▸ **Records for the exercise**
-=-=-
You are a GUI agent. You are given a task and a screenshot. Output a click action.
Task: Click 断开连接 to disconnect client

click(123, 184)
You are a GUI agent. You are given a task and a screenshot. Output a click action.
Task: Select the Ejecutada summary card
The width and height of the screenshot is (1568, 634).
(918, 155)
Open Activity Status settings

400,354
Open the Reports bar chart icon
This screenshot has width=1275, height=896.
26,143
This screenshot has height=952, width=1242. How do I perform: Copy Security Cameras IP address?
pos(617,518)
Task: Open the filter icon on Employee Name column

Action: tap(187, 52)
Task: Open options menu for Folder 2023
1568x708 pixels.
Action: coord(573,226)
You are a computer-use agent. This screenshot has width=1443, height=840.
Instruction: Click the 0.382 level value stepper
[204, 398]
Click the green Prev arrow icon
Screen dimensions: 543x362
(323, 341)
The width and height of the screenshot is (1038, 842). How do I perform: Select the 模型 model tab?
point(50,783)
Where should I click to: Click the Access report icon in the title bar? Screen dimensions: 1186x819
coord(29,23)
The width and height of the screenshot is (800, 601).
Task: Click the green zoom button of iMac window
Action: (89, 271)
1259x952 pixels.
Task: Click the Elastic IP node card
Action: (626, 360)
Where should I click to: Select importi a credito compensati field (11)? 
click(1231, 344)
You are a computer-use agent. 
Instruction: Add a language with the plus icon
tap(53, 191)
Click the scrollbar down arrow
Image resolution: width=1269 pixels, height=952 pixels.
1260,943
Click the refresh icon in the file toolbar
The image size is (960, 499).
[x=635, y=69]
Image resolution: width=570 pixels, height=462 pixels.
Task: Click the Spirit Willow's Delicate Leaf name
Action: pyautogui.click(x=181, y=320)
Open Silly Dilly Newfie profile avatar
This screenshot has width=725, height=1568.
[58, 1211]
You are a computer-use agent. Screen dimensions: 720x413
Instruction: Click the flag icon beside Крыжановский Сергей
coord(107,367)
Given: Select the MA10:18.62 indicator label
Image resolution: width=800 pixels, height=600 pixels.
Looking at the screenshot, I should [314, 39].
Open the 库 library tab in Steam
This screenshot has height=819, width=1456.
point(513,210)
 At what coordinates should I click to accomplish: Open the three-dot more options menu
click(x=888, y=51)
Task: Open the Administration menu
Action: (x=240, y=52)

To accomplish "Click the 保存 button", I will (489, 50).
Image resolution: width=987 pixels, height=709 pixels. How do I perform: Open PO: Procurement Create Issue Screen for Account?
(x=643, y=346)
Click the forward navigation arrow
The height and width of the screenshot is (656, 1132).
-=-=-
▸ **Objective**
Reproduce every line of the material above verbatim, from beginning to end, without any alteration.

▸ **Task answer**
You are a GUI agent. You are given a task and a screenshot. Output a click action.
Task: Click 断开连接 to disconnect client

click(123, 184)
You are a GUI agent. You are given a task and a screenshot. Output a click action.
Task: Select the Ejecutada summary card
The width and height of the screenshot is (1568, 634).
(918, 155)
Open Activity Status settings

400,354
Open the Reports bar chart icon
This screenshot has width=1275, height=896.
26,143
This screenshot has height=952, width=1242. How do I perform: Copy Security Cameras IP address?
pos(617,518)
Task: Open the filter icon on Employee Name column

Action: tap(187, 52)
Task: Open options menu for Folder 2023
1568x708 pixels.
Action: coord(573,226)
You are a computer-use agent. This screenshot has width=1443, height=840.
Instruction: Click the 0.382 level value stepper
[204, 398]
Click the green Prev arrow icon
Screen dimensions: 543x362
(323, 341)
The width and height of the screenshot is (1038, 842). How do I perform: Select the 模型 model tab?
point(50,783)
Where should I click to: Click the Access report icon in the title bar? Screen dimensions: 1186x819
coord(29,23)
The width and height of the screenshot is (800, 601).
Task: Click the green zoom button of iMac window
Action: (89, 271)
1259x952 pixels.
Task: Click the Elastic IP node card
Action: (626, 360)
Where should I click to: Select importi a credito compensati field (11)? 
click(1231, 344)
You are a computer-use agent. 
Instruction: Add a language with the plus icon
tap(53, 191)
Click the scrollbar down arrow
Image resolution: width=1269 pixels, height=952 pixels.
1260,943
Click the refresh icon in the file toolbar
The image size is (960, 499).
[x=635, y=69]
Image resolution: width=570 pixels, height=462 pixels.
Task: Click the Spirit Willow's Delicate Leaf name
Action: pyautogui.click(x=181, y=320)
Open Silly Dilly Newfie profile avatar
This screenshot has width=725, height=1568.
[58, 1211]
You are a computer-use agent. Screen dimensions: 720x413
Instruction: Click the flag icon beside Крыжановский Сергей
coord(107,367)
Given: Select the MA10:18.62 indicator label
Image resolution: width=800 pixels, height=600 pixels.
Looking at the screenshot, I should [314, 39].
Open the 库 library tab in Steam
This screenshot has height=819, width=1456.
point(513,210)
 At what coordinates should I click to accomplish: Open the three-dot more options menu
click(x=888, y=51)
Task: Open the Administration menu
Action: (x=240, y=52)

To accomplish "Click the 保存 button", I will (489, 50).
Image resolution: width=987 pixels, height=709 pixels. How do I perform: Open PO: Procurement Create Issue Screen for Account?
(x=643, y=346)
Click the forward navigation arrow
The height and width of the screenshot is (656, 1132).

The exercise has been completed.